The lines to extract begin at the one containing "Task: Click the friends list avatar icon" and run to the end of the listing; set them down exactly and alone.
--- Supplied data Enclosed Below ---
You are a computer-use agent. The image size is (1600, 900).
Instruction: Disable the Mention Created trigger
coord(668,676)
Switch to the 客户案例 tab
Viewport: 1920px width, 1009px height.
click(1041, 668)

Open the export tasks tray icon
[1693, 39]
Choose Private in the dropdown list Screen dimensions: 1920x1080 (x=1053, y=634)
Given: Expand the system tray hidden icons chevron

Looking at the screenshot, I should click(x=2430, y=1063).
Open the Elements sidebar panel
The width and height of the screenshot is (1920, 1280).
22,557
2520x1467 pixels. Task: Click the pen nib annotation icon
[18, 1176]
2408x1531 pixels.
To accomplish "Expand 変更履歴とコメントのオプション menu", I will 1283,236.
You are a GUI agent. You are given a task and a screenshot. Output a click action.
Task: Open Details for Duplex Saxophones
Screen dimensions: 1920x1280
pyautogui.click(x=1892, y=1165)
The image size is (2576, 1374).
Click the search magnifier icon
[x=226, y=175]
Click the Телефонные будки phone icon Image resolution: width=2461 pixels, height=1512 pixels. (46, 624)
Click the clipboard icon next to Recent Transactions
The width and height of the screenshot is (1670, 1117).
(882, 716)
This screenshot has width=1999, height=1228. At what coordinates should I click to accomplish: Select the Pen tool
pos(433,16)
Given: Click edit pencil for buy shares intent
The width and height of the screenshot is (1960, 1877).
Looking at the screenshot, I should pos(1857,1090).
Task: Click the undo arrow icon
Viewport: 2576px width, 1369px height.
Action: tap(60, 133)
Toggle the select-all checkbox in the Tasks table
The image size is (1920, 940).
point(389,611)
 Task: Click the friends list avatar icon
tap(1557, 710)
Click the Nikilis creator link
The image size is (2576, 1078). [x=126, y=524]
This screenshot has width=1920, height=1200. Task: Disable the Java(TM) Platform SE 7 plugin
--- End of Enclosed Supplied data ---
◆ Response to this exercise
 Task: Click the friends list avatar icon
tap(1557, 710)
Click the Nikilis creator link
The image size is (2576, 1078). [x=126, y=524]
This screenshot has width=1920, height=1200. Task: Disable the Java(TM) Platform SE 7 plugin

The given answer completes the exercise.